[Records for locating displayed items]
--- START ---

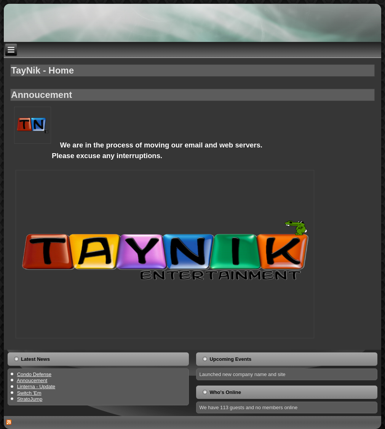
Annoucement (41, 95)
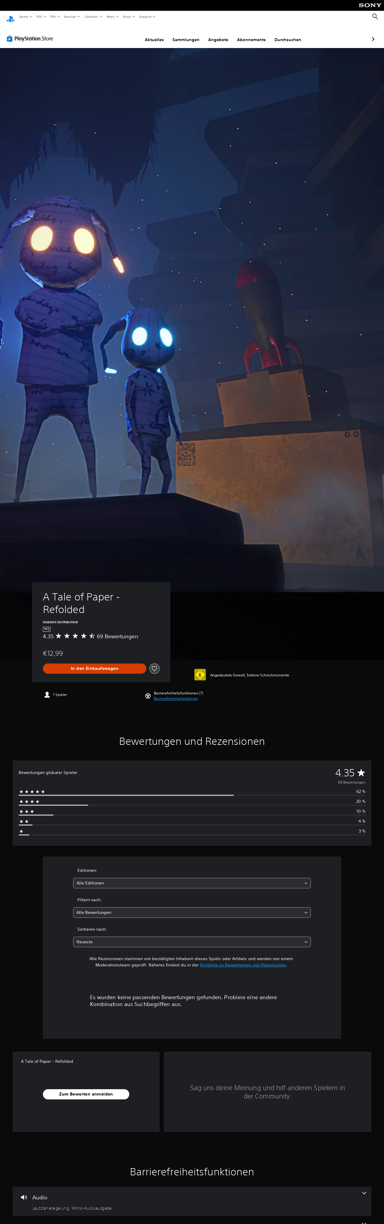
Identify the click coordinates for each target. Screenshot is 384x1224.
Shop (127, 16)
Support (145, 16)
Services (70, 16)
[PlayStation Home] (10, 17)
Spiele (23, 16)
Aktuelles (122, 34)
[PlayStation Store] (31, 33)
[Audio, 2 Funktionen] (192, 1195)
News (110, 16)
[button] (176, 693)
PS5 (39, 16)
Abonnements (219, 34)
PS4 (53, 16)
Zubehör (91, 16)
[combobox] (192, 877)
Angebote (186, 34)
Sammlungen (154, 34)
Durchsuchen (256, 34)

--- END ---
--- START ---

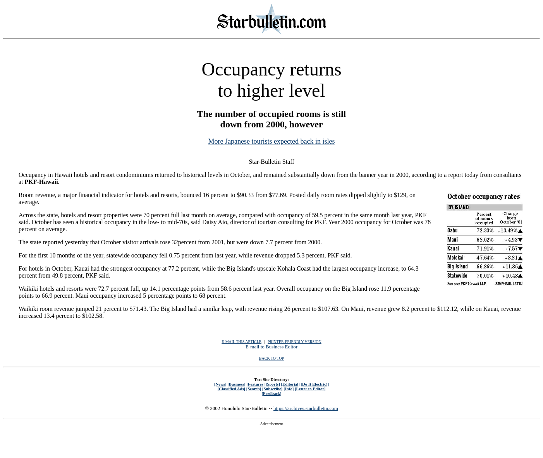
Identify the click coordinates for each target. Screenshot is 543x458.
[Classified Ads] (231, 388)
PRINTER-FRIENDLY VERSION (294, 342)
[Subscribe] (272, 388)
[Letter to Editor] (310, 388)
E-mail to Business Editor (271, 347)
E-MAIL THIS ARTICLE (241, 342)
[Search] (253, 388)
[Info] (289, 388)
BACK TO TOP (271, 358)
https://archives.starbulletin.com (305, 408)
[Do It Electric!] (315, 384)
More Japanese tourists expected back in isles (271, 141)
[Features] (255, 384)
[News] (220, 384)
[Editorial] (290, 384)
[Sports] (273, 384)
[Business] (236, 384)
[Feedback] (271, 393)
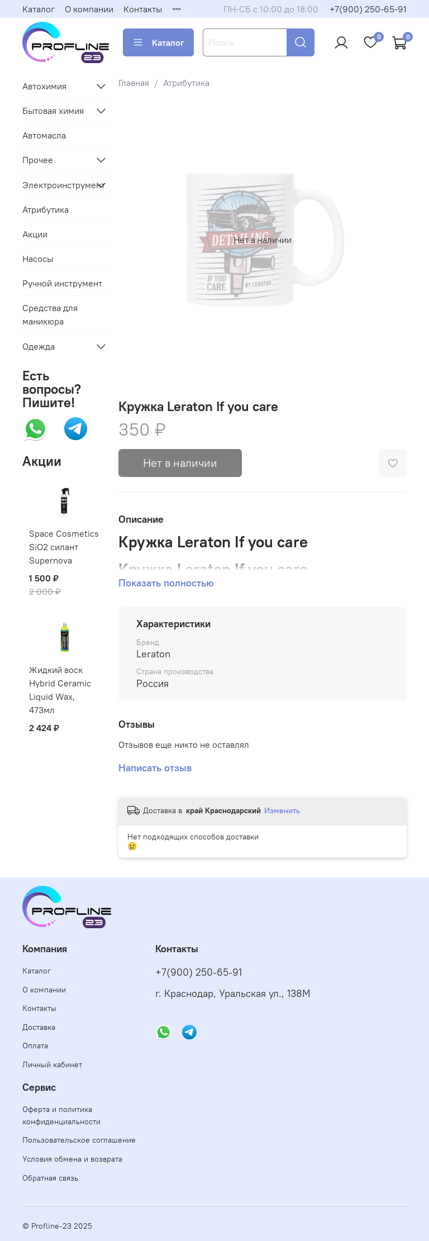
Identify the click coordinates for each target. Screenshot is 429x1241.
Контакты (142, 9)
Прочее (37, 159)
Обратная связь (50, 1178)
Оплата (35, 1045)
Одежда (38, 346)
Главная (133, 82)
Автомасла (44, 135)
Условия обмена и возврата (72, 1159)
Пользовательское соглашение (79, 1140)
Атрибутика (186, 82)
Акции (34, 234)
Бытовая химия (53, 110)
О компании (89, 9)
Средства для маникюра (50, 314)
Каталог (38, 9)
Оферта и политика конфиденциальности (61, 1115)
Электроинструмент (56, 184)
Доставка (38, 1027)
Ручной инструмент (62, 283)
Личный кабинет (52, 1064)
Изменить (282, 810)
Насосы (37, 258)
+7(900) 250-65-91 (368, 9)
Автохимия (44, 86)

--- END ---

» **TASK DESCRIPTION**: Rewrite the lines above as a numbered list, beginning at the line that has "Электроинструмент (56, 184)" and stopping after the line that has "Автохимия (44, 86)". Leave out any blank lines.

» **ANSWER IN FULL**:
1. Электроинструмент (56, 184)
2. Доставка (38, 1027)
3. Ручной инструмент (62, 283)
4. Личный кабинет (52, 1064)
5. Изменить (282, 810)
6. Насосы (37, 258)
7. +7(900) 250-65-91 (368, 9)
8. Автохимия (44, 86)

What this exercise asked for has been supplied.